Why brokers have a crucial role to play in preventing fraud
Brokers can take practical steps to support counter-fraud initiatives and protect customer premiums
Despite brokers becoming more sophisticated in fraud prevention, the fight against insurance fraud is a constant battle. However, there are some practical steps that can be taken to support counter-fraud initiatives and protect customer premiums.
Discover how Zurich is clamping down on fraud
According to the Association of British Insurers, around £2 billion in general insurance claims go undetected each year, which adds around £50 to the insurance premium costs of each UK policyholder.
While a recent survey of UK brokers conducted by Zurich found that the vast majority (84%) believed that insurers could do more to help them tackle fraud at the quote stage. Over two-thirds (68%) of the 171 brokers who responded to the Zurich survey thought application fraud was a growing issue, while almost a third (32%) were not currently doing anything to prevent it*.
And as part of an industry-wide drive, Zurich is encouraging brokers to remain vigilant, especially at the point of application.
"We recognise the great work that our brokers already do and we want to help in any way that we can," said Alanda Reynolds, Head of Underwriting Fraud at Zurich.
"We're working with brokers to identify policies that we might want to take a second look at due to missing or possibly inaccurate information."
Once we have identified the policies that need to check, we will look to our brokers to get the information we need to help with the underwriting of that risk.
8 steps to protect your customers
- Know your customer - Make sure you do a simple identity check for new customers
- Check your records - Always be sure to check you've not insured them previously
- Share your expertise - Share best practice with other brokers to reduce fraud
- Trust your instincts - Common sense checks are key, especially with younger customers
- Check No Claims Discount (NCD) - Validate NCDs by contacting previous insurers
- Monitor changes - Make sure no essential details have changed recently
- Engage your customers - Highlight the risks to customers if information is inaccurate
- Identify linked policies - Regular reports can help verify customer information
"We do understand that, in many instances, there will be genuine reasons for any discrepancy, but we also recognise that in some cases there could be deliberate misrepresentation. This has helped to shape our approach."
Helping hand
Insurance companies and some of the bigger brokers are starting to invest in sophisticated tools that are able to identify links between cases, such as from telephone numbers, email address or device IDs.
However, it is the simple checks and informed and empowered staff that can make the biggest difference.
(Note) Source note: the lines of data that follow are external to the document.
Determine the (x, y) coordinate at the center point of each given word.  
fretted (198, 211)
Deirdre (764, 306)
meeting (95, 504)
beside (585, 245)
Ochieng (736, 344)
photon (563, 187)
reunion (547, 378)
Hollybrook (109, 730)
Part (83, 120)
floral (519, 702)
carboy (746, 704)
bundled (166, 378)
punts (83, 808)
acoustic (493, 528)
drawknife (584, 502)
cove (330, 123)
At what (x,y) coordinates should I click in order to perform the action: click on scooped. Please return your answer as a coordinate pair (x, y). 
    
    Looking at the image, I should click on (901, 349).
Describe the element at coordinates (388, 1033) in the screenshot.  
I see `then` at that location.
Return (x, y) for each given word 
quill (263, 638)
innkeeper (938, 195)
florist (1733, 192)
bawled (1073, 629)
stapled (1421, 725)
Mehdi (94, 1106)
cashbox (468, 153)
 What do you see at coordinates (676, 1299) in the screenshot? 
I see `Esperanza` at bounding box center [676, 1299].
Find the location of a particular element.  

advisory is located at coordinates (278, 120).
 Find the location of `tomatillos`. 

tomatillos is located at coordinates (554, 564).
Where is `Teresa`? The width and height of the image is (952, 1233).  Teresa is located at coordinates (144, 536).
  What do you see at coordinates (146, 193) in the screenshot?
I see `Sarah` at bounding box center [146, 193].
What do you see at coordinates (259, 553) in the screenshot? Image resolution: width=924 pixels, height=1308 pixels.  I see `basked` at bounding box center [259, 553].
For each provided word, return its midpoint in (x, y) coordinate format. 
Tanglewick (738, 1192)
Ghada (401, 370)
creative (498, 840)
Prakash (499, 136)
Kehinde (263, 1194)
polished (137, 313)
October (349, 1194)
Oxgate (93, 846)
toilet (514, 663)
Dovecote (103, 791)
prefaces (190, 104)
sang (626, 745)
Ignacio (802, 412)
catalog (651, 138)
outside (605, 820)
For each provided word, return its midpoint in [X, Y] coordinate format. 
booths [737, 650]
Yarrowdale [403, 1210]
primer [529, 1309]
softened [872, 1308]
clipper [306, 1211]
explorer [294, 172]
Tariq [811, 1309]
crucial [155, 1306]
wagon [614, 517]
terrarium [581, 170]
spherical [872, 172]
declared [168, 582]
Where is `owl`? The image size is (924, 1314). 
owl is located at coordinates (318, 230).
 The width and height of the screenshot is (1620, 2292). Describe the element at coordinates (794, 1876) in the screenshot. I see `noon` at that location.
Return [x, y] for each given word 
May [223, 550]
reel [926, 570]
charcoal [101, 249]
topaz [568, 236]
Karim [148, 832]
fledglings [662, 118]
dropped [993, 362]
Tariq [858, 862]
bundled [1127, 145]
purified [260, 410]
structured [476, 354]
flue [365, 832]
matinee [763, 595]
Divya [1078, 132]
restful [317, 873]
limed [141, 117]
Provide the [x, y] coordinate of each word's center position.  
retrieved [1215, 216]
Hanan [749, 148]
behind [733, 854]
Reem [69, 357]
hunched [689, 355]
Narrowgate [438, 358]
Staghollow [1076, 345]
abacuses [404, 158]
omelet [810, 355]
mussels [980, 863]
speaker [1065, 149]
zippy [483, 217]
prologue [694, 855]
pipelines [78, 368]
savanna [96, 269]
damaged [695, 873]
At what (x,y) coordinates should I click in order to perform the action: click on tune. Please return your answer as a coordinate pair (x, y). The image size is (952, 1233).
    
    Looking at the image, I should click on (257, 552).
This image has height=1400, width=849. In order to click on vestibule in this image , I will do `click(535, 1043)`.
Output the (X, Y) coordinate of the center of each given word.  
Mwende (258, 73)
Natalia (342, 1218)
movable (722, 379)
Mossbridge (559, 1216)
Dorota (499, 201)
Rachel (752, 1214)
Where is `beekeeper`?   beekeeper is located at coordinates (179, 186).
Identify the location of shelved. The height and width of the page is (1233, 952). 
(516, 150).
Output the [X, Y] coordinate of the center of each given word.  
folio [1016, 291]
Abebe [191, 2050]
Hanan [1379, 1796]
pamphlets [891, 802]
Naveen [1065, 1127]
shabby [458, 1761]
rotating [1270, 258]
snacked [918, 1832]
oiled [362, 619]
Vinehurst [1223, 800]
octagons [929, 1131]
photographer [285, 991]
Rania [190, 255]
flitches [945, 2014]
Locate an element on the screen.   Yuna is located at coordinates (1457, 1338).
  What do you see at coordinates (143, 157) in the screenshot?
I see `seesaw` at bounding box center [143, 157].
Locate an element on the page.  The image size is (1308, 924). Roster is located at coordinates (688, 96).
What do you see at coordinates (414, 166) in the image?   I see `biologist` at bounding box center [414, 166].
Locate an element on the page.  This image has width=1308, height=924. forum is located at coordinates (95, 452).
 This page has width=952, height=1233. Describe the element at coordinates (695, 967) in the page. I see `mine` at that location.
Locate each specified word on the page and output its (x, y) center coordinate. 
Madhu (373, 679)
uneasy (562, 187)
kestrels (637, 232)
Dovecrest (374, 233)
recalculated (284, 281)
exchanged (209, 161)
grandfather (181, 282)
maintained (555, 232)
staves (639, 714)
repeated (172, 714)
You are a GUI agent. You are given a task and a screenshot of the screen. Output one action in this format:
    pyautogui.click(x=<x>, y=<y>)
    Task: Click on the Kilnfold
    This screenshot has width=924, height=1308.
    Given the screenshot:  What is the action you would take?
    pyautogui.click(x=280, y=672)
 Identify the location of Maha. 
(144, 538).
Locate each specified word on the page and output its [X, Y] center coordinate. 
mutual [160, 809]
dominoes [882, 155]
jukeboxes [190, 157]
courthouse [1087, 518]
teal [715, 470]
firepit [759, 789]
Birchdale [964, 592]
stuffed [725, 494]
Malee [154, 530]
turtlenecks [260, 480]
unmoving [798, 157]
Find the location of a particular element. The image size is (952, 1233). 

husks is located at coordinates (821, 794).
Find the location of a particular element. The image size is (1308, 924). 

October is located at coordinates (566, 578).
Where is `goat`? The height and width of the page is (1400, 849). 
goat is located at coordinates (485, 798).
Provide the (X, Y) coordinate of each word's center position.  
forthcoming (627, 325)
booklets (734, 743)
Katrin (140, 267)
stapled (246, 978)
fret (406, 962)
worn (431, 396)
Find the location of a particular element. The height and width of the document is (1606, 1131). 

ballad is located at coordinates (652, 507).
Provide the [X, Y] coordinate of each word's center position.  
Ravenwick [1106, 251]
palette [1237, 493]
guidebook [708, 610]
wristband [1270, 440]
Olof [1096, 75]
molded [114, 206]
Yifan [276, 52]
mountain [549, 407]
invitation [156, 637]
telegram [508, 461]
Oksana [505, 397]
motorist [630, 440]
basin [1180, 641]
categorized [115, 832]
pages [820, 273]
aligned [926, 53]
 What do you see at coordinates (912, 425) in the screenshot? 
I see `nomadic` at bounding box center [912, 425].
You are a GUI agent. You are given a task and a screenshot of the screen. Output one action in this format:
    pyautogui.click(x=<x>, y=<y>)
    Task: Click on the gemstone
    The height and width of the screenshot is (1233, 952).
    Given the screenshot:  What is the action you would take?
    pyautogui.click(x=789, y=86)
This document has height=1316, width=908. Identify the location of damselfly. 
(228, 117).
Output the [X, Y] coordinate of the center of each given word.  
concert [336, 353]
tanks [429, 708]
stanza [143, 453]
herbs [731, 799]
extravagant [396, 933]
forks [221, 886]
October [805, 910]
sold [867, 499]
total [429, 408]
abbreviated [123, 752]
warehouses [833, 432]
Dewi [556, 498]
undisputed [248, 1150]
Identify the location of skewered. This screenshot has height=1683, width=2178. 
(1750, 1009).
Training staff to spot the warning signs, such as frequent changes to car details or drivers included on the policy or, importantly, payment issues can play a huge part in reducing fraud.
By encouraging staff to trust their instincts, it gives them the confidence to identify customers who may need to be referred.
"We don't want to validate policy details unnecessarily, and so brokers can avoid unnecessary questions by making sure that the information they enter is accurate," added Alanda.
"As the industry works to address the spectre of fraud and misrepresentation, the quality of information entered by brokers is key."
* Zurich's Broker Research Panel was set-up in 2011 and now consists of 269 brokers. 171 brokers responded to the May 2013 omnibus survey, a response rate of 69%.